### Problem to solve
The whole listing, repeated exactly, is what this task asks for.

### Materials provided

- - -

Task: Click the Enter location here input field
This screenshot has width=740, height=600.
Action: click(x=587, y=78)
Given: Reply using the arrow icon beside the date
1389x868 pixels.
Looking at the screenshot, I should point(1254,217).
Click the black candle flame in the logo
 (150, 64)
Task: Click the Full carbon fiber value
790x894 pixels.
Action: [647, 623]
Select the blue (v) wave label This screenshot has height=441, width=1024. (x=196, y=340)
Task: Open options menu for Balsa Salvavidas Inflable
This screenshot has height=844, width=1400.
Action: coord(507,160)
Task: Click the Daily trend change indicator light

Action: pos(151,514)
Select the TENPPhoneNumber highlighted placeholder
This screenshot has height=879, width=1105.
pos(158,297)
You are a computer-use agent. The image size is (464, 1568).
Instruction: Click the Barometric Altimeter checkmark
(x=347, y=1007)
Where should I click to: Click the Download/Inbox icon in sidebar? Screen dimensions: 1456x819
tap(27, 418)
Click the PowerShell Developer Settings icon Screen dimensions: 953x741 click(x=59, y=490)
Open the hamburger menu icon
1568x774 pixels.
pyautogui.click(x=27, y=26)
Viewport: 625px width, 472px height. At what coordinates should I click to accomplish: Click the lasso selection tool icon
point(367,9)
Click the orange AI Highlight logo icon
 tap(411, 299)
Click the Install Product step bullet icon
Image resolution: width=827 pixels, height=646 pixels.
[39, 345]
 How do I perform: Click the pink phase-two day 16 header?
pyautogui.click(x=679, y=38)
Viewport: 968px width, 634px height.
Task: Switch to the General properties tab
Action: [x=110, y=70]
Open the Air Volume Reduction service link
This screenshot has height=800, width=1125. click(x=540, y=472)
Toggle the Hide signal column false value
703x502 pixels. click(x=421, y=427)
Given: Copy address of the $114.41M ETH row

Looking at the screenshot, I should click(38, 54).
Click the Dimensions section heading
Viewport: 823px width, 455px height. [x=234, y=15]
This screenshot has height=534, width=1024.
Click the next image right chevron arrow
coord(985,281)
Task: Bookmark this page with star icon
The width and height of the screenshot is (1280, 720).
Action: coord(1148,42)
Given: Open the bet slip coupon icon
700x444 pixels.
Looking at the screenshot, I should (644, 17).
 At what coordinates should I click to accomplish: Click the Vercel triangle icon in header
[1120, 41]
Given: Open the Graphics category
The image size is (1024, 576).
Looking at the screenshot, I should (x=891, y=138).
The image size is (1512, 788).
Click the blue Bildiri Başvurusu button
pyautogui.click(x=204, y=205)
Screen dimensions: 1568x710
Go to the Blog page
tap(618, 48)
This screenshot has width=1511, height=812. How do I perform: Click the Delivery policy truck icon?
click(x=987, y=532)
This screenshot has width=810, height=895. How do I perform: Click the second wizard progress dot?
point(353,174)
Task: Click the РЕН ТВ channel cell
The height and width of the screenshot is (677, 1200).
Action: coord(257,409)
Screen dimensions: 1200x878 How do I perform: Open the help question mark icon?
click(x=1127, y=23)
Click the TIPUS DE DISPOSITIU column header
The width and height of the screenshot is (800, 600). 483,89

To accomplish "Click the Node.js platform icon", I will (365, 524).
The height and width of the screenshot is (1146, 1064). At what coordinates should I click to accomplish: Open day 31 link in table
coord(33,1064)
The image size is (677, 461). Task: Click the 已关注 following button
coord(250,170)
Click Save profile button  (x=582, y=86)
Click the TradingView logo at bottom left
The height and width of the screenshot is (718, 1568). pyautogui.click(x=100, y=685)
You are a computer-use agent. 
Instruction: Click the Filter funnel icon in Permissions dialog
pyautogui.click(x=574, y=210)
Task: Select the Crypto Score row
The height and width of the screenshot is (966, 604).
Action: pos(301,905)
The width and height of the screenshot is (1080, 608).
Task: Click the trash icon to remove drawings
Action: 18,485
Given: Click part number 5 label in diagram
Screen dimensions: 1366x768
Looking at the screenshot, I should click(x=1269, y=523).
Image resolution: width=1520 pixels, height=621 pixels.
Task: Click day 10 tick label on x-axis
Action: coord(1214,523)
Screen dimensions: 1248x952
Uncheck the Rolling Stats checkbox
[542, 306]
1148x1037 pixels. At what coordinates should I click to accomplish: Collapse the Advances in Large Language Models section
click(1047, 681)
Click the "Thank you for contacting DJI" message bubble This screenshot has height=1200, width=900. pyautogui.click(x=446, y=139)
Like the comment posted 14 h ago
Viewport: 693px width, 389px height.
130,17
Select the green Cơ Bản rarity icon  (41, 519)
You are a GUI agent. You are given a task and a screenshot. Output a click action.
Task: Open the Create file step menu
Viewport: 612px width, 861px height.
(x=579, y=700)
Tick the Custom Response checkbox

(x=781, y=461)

- - -

### Answer space
Task: Click the Enter location here input field
This screenshot has width=740, height=600.
Action: click(x=587, y=78)
Given: Reply using the arrow icon beside the date
1389x868 pixels.
Looking at the screenshot, I should point(1254,217).
Click the black candle flame in the logo
 (150, 64)
Task: Click the Full carbon fiber value
790x894 pixels.
Action: [647, 623]
Select the blue (v) wave label This screenshot has height=441, width=1024. (x=196, y=340)
Task: Open options menu for Balsa Salvavidas Inflable
This screenshot has height=844, width=1400.
Action: coord(507,160)
Task: Click the Daily trend change indicator light

Action: pos(151,514)
Select the TENPPhoneNumber highlighted placeholder
This screenshot has height=879, width=1105.
pos(158,297)
You are a computer-use agent. The image size is (464, 1568).
Instruction: Click the Barometric Altimeter checkmark
(x=347, y=1007)
Where should I click to: Click the Download/Inbox icon in sidebar? Screen dimensions: 1456x819
tap(27, 418)
Click the PowerShell Developer Settings icon Screen dimensions: 953x741 click(x=59, y=490)
Open the hamburger menu icon
1568x774 pixels.
pyautogui.click(x=27, y=26)
Viewport: 625px width, 472px height. At what coordinates should I click to accomplish: Click the lasso selection tool icon
point(367,9)
Click the orange AI Highlight logo icon
 tap(411, 299)
Click the Install Product step bullet icon
Image resolution: width=827 pixels, height=646 pixels.
[39, 345]
 How do I perform: Click the pink phase-two day 16 header?
pyautogui.click(x=679, y=38)
Viewport: 968px width, 634px height.
Task: Switch to the General properties tab
Action: [x=110, y=70]
Open the Air Volume Reduction service link
This screenshot has height=800, width=1125. click(x=540, y=472)
Toggle the Hide signal column false value
703x502 pixels. click(x=421, y=427)
Given: Copy address of the $114.41M ETH row

Looking at the screenshot, I should click(38, 54).
Click the Dimensions section heading
Viewport: 823px width, 455px height. [x=234, y=15]
This screenshot has height=534, width=1024.
Click the next image right chevron arrow
coord(985,281)
Task: Bookmark this page with star icon
The width and height of the screenshot is (1280, 720).
Action: coord(1148,42)
Given: Open the bet slip coupon icon
700x444 pixels.
Looking at the screenshot, I should (644, 17).
 At what coordinates should I click to accomplish: Click the Vercel triangle icon in header
[1120, 41]
Given: Open the Graphics category
The image size is (1024, 576).
Looking at the screenshot, I should (x=891, y=138).
The image size is (1512, 788).
Click the blue Bildiri Başvurusu button
pyautogui.click(x=204, y=205)
Screen dimensions: 1568x710
Go to the Blog page
tap(618, 48)
This screenshot has width=1511, height=812. How do I perform: Click the Delivery policy truck icon?
click(x=987, y=532)
This screenshot has width=810, height=895. How do I perform: Click the second wizard progress dot?
point(353,174)
Task: Click the РЕН ТВ channel cell
The height and width of the screenshot is (677, 1200).
Action: coord(257,409)
Screen dimensions: 1200x878 How do I perform: Open the help question mark icon?
click(x=1127, y=23)
Click the TIPUS DE DISPOSITIU column header
The width and height of the screenshot is (800, 600). 483,89

To accomplish "Click the Node.js platform icon", I will (365, 524).
The height and width of the screenshot is (1146, 1064). At what coordinates should I click to accomplish: Open day 31 link in table
coord(33,1064)
The image size is (677, 461). Task: Click the 已关注 following button
coord(250,170)
Click Save profile button  (x=582, y=86)
Click the TradingView logo at bottom left
The height and width of the screenshot is (718, 1568). pyautogui.click(x=100, y=685)
You are a computer-use agent. 
Instruction: Click the Filter funnel icon in Permissions dialog
pyautogui.click(x=574, y=210)
Task: Select the Crypto Score row
The height and width of the screenshot is (966, 604).
Action: pos(301,905)
The width and height of the screenshot is (1080, 608).
Task: Click the trash icon to remove drawings
Action: 18,485
Given: Click part number 5 label in diagram
Screen dimensions: 1366x768
Looking at the screenshot, I should click(x=1269, y=523).
Image resolution: width=1520 pixels, height=621 pixels.
Task: Click day 10 tick label on x-axis
Action: coord(1214,523)
Screen dimensions: 1248x952
Uncheck the Rolling Stats checkbox
[542, 306]
1148x1037 pixels. At what coordinates should I click to accomplish: Collapse the Advances in Large Language Models section
click(1047, 681)
Click the "Thank you for contacting DJI" message bubble This screenshot has height=1200, width=900. pyautogui.click(x=446, y=139)
Like the comment posted 14 h ago
Viewport: 693px width, 389px height.
130,17
Select the green Cơ Bản rarity icon  (41, 519)
You are a GUI agent. You are given a task and a screenshot. Output a click action.
Task: Open the Create file step menu
Viewport: 612px width, 861px height.
(x=579, y=700)
Tick the Custom Response checkbox

(x=781, y=461)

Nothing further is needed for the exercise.